Lung cancer kills more people than breast, prostate, colon and pancreatic cancer combined. Why? Doctors haven’t been able to detect lung cancer in time to effectively treat it. By the time symptoms presented, the cancer had spread so far that surgical options were not beneficial. But now there is a simple screening, a CT scan of the lungs. As of early 2015, the Affordable Care Act mandated that insurance companies and Medicare cover the cost of these scans. One hitch remains: only certain people qualify. As per the United States Preventative Task Force’s guidelines, the screening is approved for people ages 55 to 80, with histories of heavy smoking—defined as half a pack a day over 60 years, or one pack a day for 30 years. Former smokers who quit less than 15 years ago also qualify.

While those parameters don’t include many people who would benefit from the screening, Patti Hollenback is thrilled with even this amount of progress. A nurse navigator for the Crozer-Keystone Lung Screening Program, Hollenback wants everyone at risk to get CTs. She quotes research from the National Lung Cancer Screening Trial proving that patients who got CTs had 20 percent lower mortality rates than those who got X-rays. “It should be as routine as getting mammograms,” she says. “As with a mammogram, if we catch a tumor early enough, we can remove it and most likely prevent the cancer from proceeding.”

As Hollenback describes it, the CT scan is completely painless and does not require an injection of contrast dye. Patients don’t even have to change clothes. The CTs are available at Crozer hospitals and the imaging centers at Brinton Lake and in Media. These CT screenings are available through other healthcare systems, as well, like Main Line Health and Penn Medicine. Prescriptions are required and Hollenback says that Crozer’s primary care doctors are being encouraged to issue them for patients who meet the screening criteria.

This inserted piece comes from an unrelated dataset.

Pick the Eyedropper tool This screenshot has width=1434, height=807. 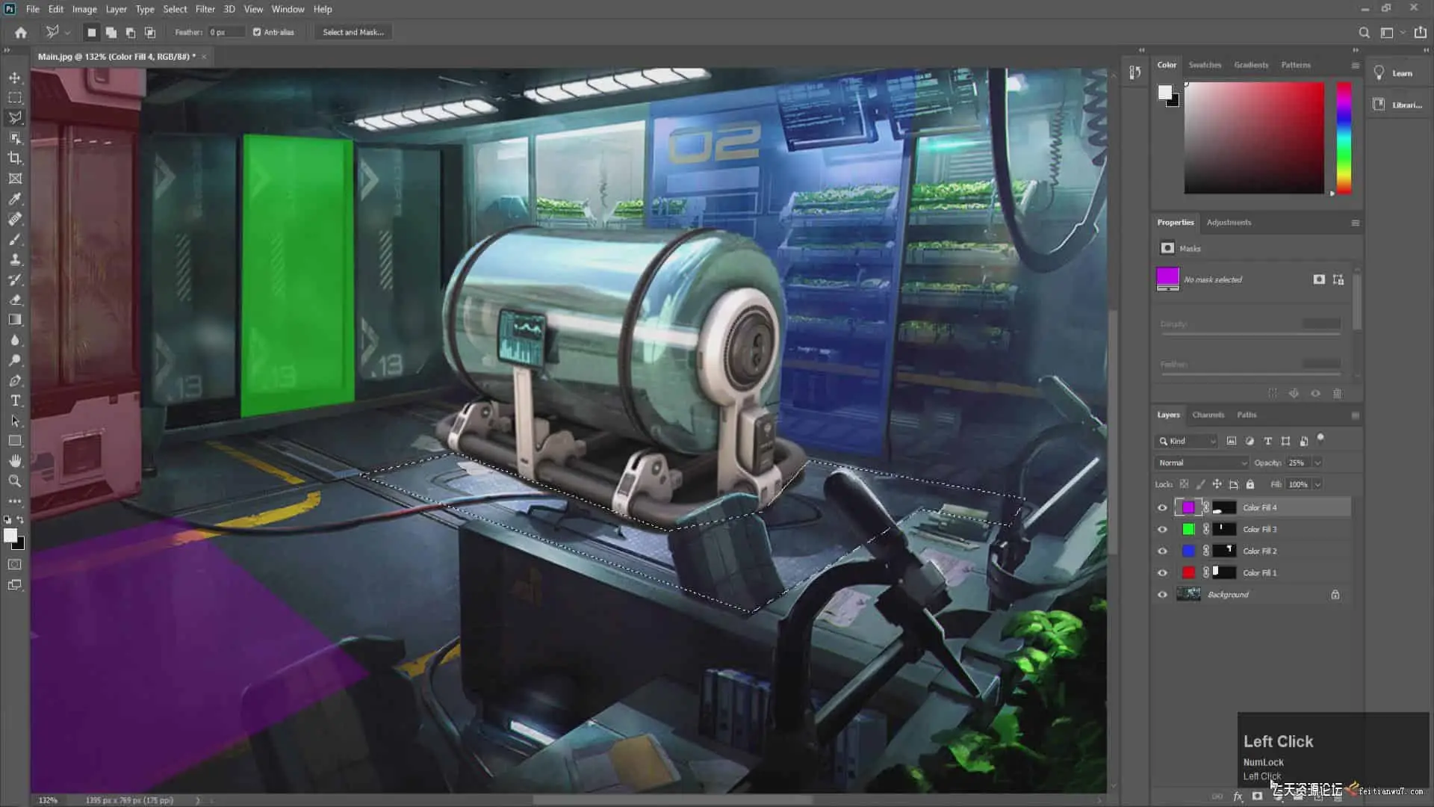pos(15,199)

As with mammograms, people who meet the criteria are encouraged to get annual CTs so that doctors can monitor potential changes in the lungs. “Cancers grow over time and we’ll see that when we compare the different pictures,” she explains.

What happens if something suspicious is discovered? Patients undergo a PET scan so doctors can get a better look at the mass. If it is determined to be cancerous and small enough, doctors remove it via needle biopsies or by using a device that is inserted orally. Both procedures are relatively simple and akin to lumpectomies for breast cancer. “The biopsies are diagnostic and curative,” Hollenback explains. “The surgeon takes the mass out and a pathologist is right there to test it. If appropriate, the surgeon will take out whole lobe or lump, depending on its size and location.”

Even if patients don’t need biopsies, they go home with information about Crozer’s smoking cessation programs. “We don’t want people to think this is a get out of jail free card,” Hollenback says. “It’s not, ‘I don’t have cancer so I can keep smoking.’”

Nor should the mentality be that doctors will catch tumors in time to remove them. Hollenback reiterates that by the time symptoms present, patients’ treatment options are usually limited, making screening essential. It’s a message that’s all the more significant for Hollenback, whose aunt and two uncles died of lung cancer, as did her best friend. Her husband died of colon cancer. “It’s terribly sad, but I’ve made my passion my career,” she says. “Now, it’s all about saving lives.”